## STATED TASK:
From the line with "Click the Question 14 heading text" to the line with "the New file" in the listing below, replace "Release Notes" with "Changelog" and write those lines out again with nothing else changed. Leave the pictures out.

## Dataset excerpt:

━━━━━━━━━━━━━━━━

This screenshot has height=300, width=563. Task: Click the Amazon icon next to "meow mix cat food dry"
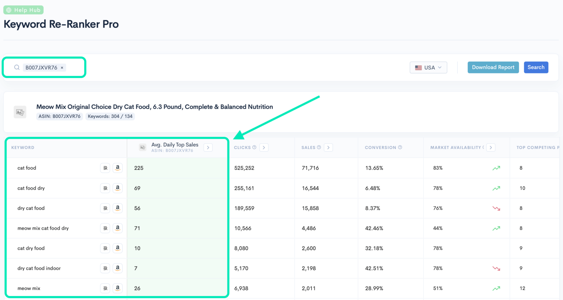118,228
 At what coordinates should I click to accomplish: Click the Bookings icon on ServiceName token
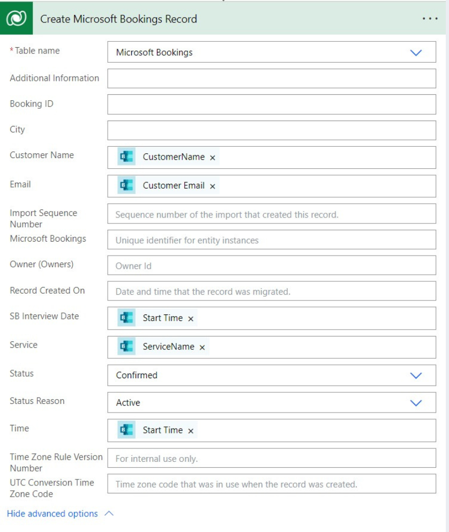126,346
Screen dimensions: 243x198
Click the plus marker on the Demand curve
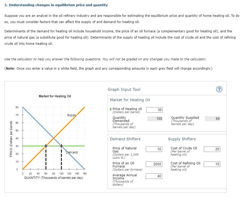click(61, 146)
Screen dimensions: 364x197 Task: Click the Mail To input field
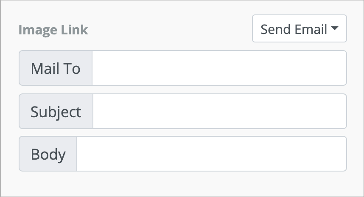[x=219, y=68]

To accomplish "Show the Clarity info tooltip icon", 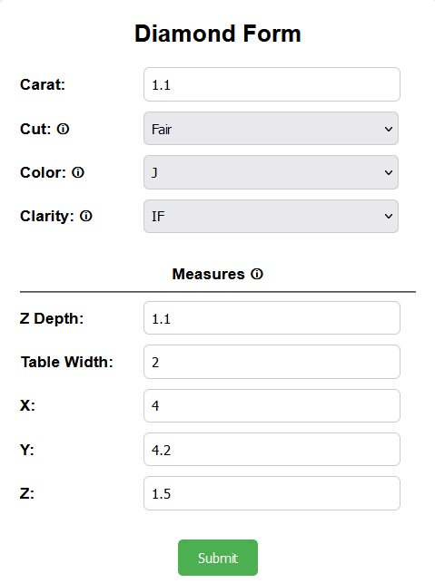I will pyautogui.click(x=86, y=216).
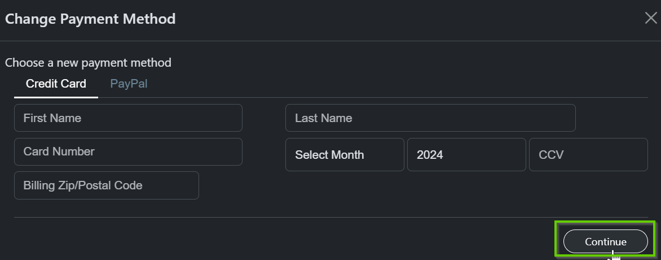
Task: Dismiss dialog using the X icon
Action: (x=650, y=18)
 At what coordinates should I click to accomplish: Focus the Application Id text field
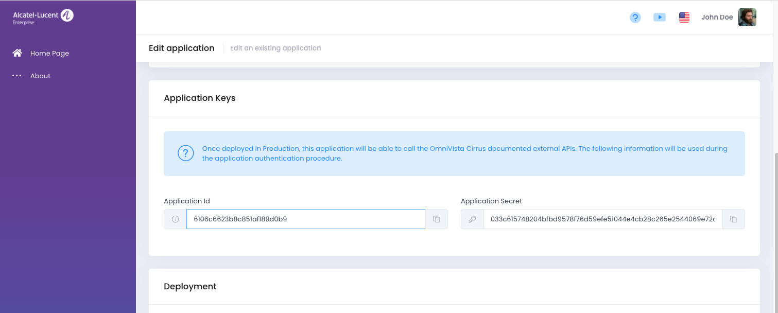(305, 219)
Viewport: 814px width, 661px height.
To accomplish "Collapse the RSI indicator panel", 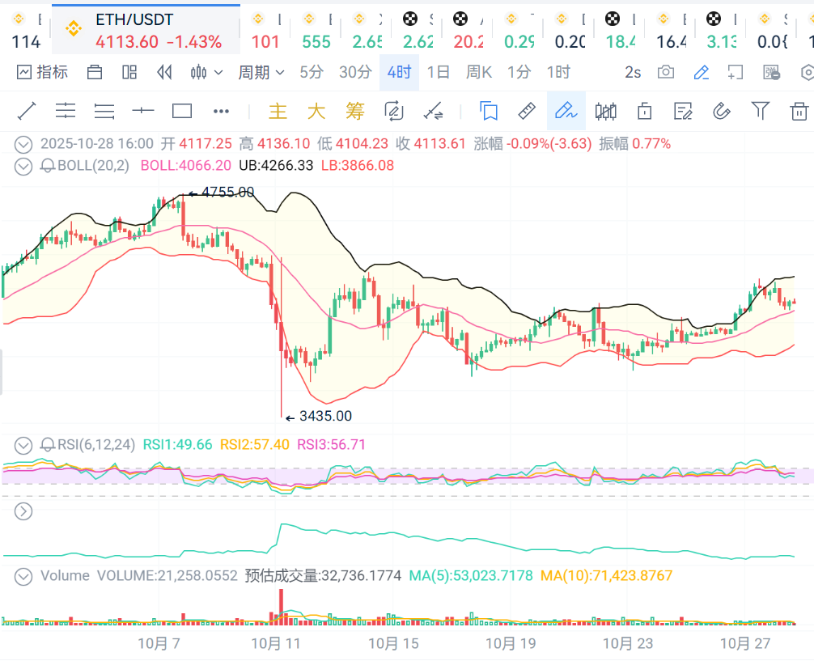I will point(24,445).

━━━━━━━━━━━━━━━━

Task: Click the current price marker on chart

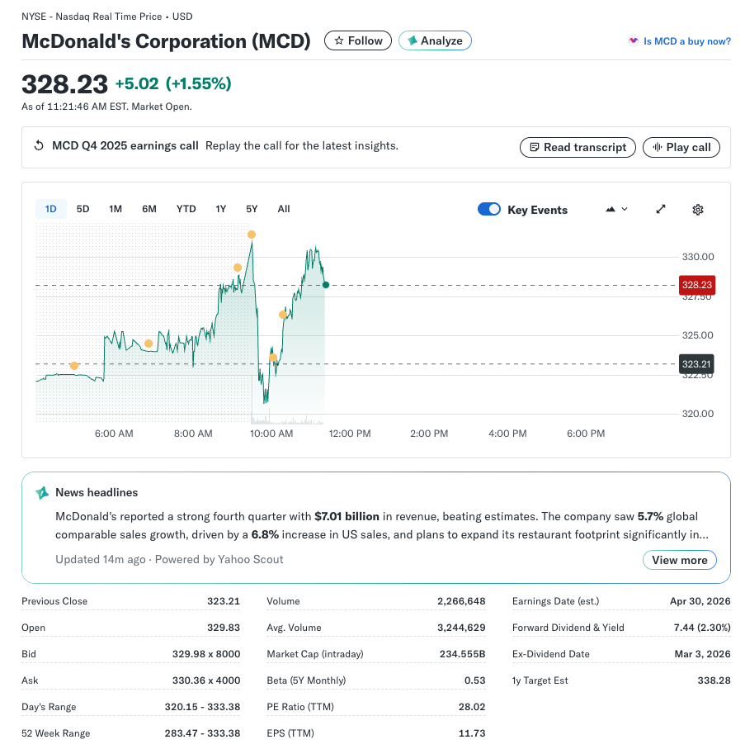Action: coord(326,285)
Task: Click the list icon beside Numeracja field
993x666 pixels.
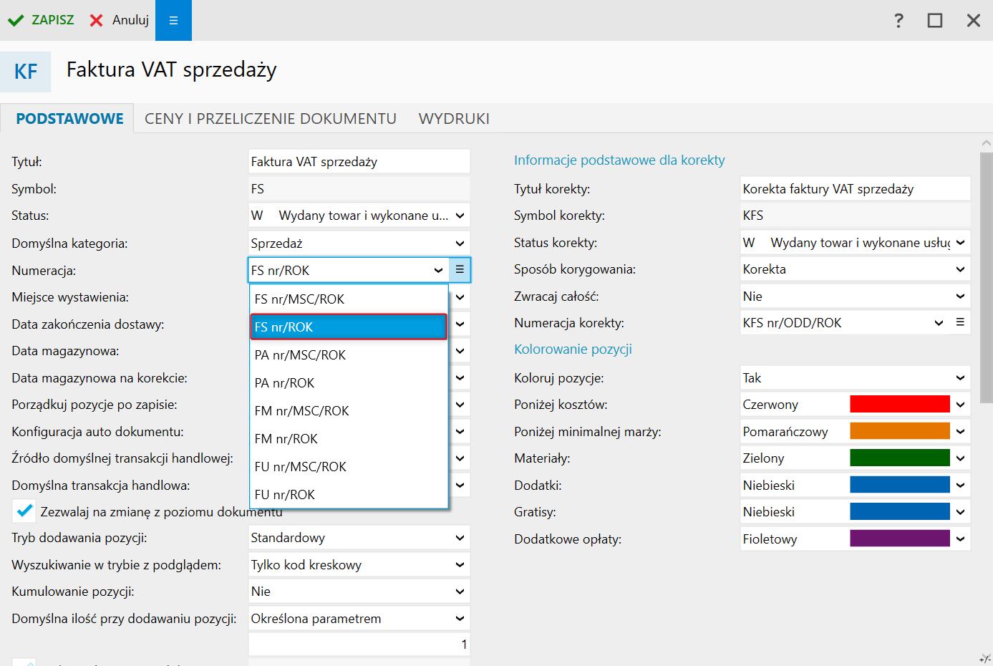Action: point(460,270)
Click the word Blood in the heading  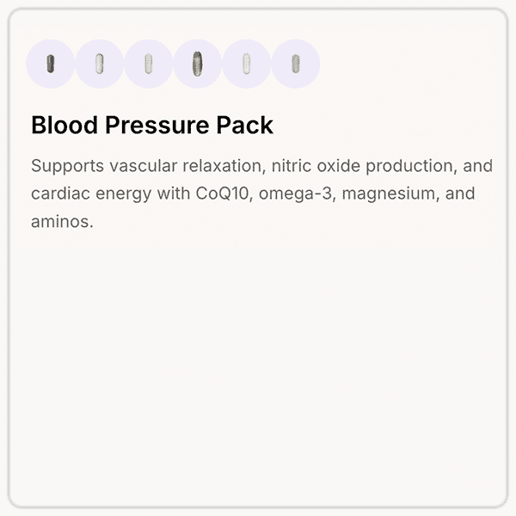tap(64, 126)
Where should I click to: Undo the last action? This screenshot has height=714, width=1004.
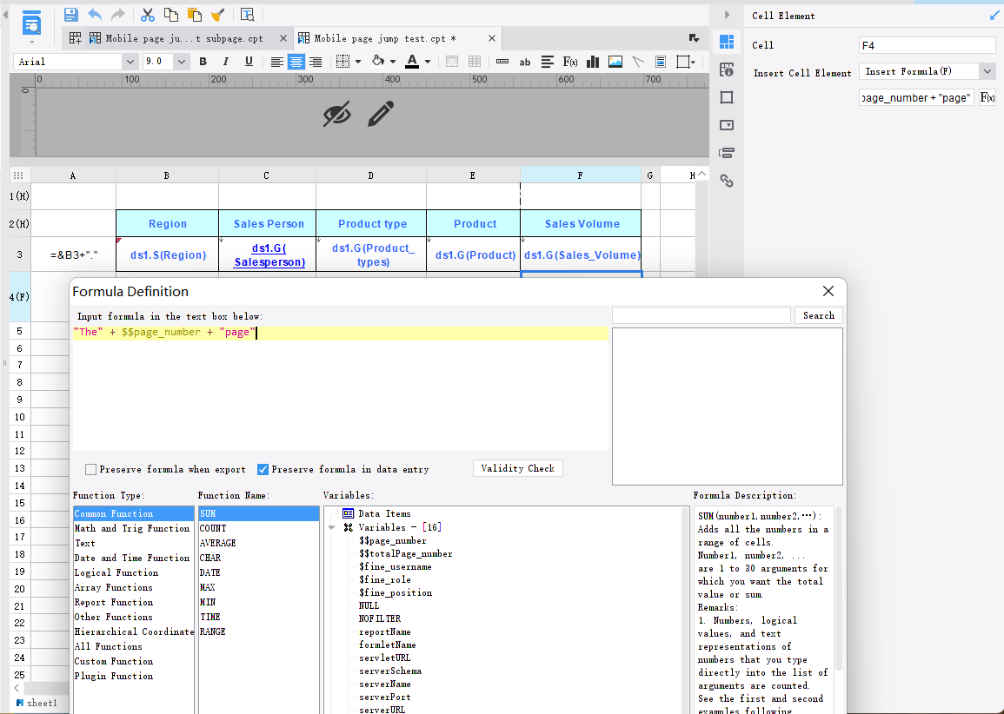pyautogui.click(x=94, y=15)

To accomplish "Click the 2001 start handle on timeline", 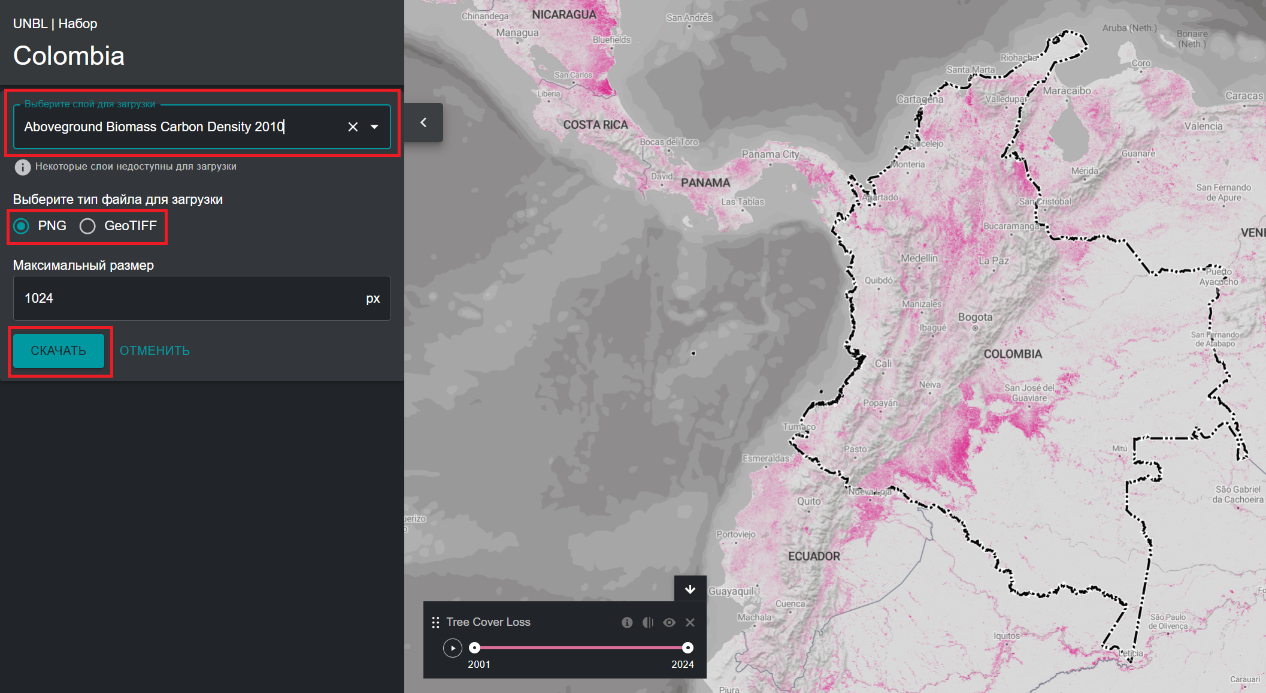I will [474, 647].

━━━━━━━━━━━━━━━━

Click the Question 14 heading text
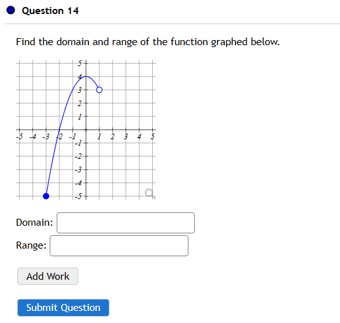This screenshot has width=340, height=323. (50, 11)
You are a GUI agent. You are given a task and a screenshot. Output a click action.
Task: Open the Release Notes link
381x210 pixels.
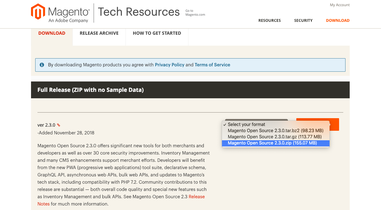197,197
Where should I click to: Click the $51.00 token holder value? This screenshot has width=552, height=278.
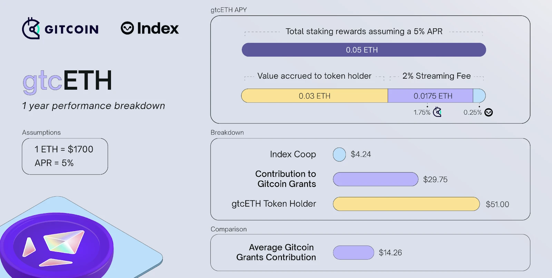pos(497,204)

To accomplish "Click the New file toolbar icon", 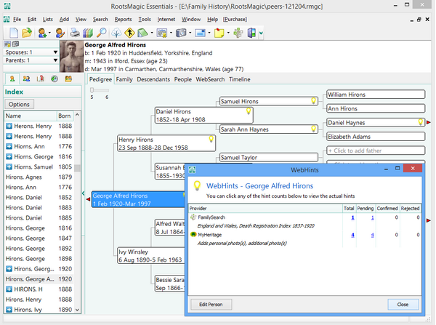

━━━━━━━━━━━━━━━━

## WRITTEN ANSWER:
Click the Question 14 heading text
This screenshot has width=340, height=323. (50, 11)
You are a GUI agent. You are given a task and a screenshot. Output a click action.
Task: Open the Changelog link
381x210 pixels.
197,197
Where should I click to: Click the $51.00 token holder value? This screenshot has width=552, height=278.
pos(497,204)

To accomplish "Click the New file toolbar icon", 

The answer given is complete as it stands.